OPDRACHT
Schrijf de uitspraak over de schadevergoeding voor de gestolen rijplaten verder, aansluitend op de laatste zin.

TEKST
──────────
5.6. Nu het risico van de diefstal voor rekening van [Y] dient te blijven is zij gehouden de schade die [X] door het niet retourneren van de rijplaten heeft geleden te vergoeden.
5.7. [X] wenst van [Y] een schadevergoeding van € 1.000,-- per rijplaat te ontvangen. [X] baseert dit bedrag op algemene voorwaarden die partijen zouden zijn overeengekomen. De kantonrechter zal [X] in deze stelling niet volgen. Het enkele feit dat op de facturen melding wordt gemaakt van een schadebedrag van € 1.000,-- en dat [Y] daar mogelijk geen bezwaar tegen heeft gemaakt, maakt niet dat van een algemene voorwaarde sprake is. Nu ook overigens niet is gebleken dat partijen een schadevergoeding van € 1.000,-- per gestolen rijplaat zijn overeengekomen, dient een vergoeding gebaseerd op dit bedrag te worden afgewezen.
5.8. [X] heeft van [A] een rekening ter zake schadeloosstelling wegens diefstal van de 28 stuks rijplaten ontvangen ten bedrage van € 16.800,-- exclusief BTW. De schade die [X] tengevolge van het niet retourneren van de rijplaten heeft geleden, wordt door de kantonrechter dan ook begroot op dit bedrag. Gesteld noch gebleken is dat [X] naast deze schadeloosstelling aan [A]nog meer schade heeft geleden.
5.9. Met betrekking tot de gevorderde buitengerechtelijke incassokosten oordeelt de kantonrechter als volgt. Normaal gesproken worden verrichtingen voorafgaand aan het geding gezien als voorbereiding van de gedingstukken en instructie van de zaak en worden daarom niet afzonderlijk vergoed. De proceskostenveroordeling is dus in de regel bedoeld als vergoeding voor alle verrichtingen voorafgaand en tijdens de procedure.
De buitengerechtelijke incassokosten worden wél afzonderlijk toegewezen als er sprake is geweest van de volgende uitzondering: de verrichtingen voorafgaand aan het geding hebben bestaan uit een combinatie van (een) aanmaning(en) en het doen van (een) schikkingsvoorstel(len) of het daadwerkelijk voeren van schikkingonderhandelingen of andere correspondentie. Alleen in deze situatie is er plaats voor zowel een toewijzing van buitengerechtelijke incassokosten als een proceskostenveroordeling.
──────────
Records uit een collectie

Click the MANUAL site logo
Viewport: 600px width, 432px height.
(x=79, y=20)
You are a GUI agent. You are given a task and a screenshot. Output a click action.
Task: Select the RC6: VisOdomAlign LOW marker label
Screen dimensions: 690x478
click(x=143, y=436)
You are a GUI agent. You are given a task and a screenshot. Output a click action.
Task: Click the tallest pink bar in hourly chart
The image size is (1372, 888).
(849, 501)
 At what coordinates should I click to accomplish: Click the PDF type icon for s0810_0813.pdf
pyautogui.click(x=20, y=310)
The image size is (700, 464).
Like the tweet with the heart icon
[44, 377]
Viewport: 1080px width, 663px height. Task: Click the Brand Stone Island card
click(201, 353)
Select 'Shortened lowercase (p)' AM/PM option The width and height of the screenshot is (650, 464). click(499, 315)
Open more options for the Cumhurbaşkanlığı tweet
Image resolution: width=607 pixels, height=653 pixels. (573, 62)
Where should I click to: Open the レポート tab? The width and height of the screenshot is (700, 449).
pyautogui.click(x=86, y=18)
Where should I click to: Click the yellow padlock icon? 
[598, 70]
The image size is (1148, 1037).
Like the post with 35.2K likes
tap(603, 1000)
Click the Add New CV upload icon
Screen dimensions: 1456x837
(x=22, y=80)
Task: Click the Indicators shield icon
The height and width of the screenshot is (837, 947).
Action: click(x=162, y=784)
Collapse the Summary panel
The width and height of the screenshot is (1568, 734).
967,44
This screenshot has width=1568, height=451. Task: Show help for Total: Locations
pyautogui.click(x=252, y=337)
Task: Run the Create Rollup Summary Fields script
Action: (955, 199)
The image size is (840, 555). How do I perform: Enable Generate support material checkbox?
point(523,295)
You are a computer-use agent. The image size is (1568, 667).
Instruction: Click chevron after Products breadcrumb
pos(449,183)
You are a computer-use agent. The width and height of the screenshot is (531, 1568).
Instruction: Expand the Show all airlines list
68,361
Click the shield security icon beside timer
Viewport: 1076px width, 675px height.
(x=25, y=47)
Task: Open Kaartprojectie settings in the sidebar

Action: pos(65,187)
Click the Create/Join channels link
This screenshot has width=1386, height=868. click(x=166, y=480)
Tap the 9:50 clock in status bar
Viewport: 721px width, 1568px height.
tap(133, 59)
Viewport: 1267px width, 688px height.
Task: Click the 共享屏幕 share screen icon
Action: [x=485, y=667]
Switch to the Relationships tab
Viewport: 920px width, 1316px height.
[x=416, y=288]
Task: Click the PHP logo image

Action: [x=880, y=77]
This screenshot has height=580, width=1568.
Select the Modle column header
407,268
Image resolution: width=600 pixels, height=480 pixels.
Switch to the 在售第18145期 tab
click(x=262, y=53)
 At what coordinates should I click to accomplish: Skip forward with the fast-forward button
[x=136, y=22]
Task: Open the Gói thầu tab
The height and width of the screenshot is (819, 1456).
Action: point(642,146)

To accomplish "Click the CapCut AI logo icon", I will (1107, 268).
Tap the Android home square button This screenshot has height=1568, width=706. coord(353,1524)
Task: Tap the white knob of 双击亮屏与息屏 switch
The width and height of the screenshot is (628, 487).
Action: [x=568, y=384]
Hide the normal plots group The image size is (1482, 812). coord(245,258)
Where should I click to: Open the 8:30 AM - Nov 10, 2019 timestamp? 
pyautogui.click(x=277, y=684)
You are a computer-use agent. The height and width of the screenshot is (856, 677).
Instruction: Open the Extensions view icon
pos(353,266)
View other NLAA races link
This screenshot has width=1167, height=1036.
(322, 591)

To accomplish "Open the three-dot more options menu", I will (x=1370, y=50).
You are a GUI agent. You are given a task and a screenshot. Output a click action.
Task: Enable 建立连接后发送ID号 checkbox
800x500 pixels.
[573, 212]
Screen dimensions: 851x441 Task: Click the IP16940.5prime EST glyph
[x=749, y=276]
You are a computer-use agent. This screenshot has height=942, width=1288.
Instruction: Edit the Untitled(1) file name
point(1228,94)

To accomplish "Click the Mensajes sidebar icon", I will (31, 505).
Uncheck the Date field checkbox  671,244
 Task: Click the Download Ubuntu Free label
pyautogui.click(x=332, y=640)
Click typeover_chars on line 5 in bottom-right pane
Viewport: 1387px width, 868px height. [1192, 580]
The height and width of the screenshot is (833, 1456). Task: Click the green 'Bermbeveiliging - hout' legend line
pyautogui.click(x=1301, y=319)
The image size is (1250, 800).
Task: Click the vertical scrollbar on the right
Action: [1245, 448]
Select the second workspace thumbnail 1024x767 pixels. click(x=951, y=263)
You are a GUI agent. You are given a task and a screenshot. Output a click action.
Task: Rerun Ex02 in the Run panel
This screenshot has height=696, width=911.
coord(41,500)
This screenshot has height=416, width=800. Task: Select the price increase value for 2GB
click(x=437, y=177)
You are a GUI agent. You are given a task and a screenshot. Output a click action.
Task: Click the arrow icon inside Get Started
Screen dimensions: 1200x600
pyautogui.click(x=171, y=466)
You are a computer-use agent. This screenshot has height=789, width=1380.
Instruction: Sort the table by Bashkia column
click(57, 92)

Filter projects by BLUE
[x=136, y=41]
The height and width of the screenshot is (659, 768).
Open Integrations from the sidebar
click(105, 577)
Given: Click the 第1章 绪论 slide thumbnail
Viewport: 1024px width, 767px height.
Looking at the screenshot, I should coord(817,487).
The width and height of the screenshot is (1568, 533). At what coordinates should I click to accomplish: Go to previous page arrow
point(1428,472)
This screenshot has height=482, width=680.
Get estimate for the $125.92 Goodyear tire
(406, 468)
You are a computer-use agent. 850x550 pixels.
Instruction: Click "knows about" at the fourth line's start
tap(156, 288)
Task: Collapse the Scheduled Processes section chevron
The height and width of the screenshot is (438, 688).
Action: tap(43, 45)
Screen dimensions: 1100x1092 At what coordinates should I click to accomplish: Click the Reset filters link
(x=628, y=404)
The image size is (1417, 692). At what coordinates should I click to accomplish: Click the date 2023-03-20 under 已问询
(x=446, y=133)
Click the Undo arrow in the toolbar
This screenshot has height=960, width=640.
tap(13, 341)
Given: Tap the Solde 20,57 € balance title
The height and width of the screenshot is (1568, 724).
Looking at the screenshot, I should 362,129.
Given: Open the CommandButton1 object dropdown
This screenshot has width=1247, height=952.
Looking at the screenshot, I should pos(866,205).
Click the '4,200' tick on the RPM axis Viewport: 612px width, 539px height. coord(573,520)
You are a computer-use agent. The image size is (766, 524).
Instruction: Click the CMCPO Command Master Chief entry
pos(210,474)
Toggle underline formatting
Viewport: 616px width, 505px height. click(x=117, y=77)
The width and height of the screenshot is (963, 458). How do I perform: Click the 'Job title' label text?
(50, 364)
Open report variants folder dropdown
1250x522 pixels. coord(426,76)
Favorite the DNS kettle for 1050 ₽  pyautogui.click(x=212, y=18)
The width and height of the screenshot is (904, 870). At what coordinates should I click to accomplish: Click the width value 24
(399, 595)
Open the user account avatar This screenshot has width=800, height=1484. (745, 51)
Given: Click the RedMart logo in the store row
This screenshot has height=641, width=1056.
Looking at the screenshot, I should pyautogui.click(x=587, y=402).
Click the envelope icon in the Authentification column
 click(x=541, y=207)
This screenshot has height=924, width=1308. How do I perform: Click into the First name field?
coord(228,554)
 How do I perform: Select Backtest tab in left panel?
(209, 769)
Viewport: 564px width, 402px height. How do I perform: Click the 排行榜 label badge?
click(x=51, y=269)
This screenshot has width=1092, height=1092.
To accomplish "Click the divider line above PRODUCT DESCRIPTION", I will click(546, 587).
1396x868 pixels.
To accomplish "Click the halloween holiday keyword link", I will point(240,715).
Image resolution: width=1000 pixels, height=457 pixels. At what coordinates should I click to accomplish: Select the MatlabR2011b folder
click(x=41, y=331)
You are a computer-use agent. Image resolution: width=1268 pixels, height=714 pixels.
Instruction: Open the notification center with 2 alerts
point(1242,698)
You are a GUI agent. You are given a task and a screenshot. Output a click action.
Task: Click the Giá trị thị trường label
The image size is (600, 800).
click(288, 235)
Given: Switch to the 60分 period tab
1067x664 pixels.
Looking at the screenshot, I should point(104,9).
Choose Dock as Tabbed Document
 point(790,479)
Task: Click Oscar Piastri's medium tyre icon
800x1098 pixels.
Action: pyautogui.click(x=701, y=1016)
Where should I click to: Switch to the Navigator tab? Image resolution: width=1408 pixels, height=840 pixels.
──────────
VERWACHT ANTWOORD
Nu vast staat dat partijen reeds lange tijd hebben gecorrespondeerd om in onderling overleg uit de bovenstaande problematiek te komen is sprake van uitzonderlijke buitengerechtelijke activiteiten als hiervoor bedoeld. De gevorderde buitengerechtelijke incassokosten zullen dan ook worden toegewezen met dien verstande dat de gevorderde BTW over de buitengerechtelijke kosten zal worden ontzegd, aangezien niet is gesteld dat deze voor [X] geen verrekenpost is.
5.10. [Y] dient als de grotendeels in het ongelijk gestelde partij te worden veroordeeld in de kosten van de procedure.
BESLISSING
De kantonrechter:
veroordeelt [Y] om tegen behoorlijk bewijs van kwijting aan [X] te betalen een bedrag van € 17.752,--, te vermeerderen met de wettelijke rente over een bedrag van € 16.800,-- vanaf 2 maart 2009 tot de dag der algehele voldoening;
veroordeelt [Y] voorts in de kosten van de procedure, aan de zijde van [X] tot aan deze uitspraak begroot op € 72,25 aan explootkosten, € 208,-- aan vast recht en € 800,-- aan salaris van de gemachtigde;
verklaart dit vonnis tot zover uitvoerbaar bij voorraad;
wijst af het meer of anders gevorderde.
Dit vonnis is gewezen door mr. C. van den Noort, kantonrechter, en op 28 april 2010 uitgesproken ter openbare terechtzitting in aanwezigheid van de griffier.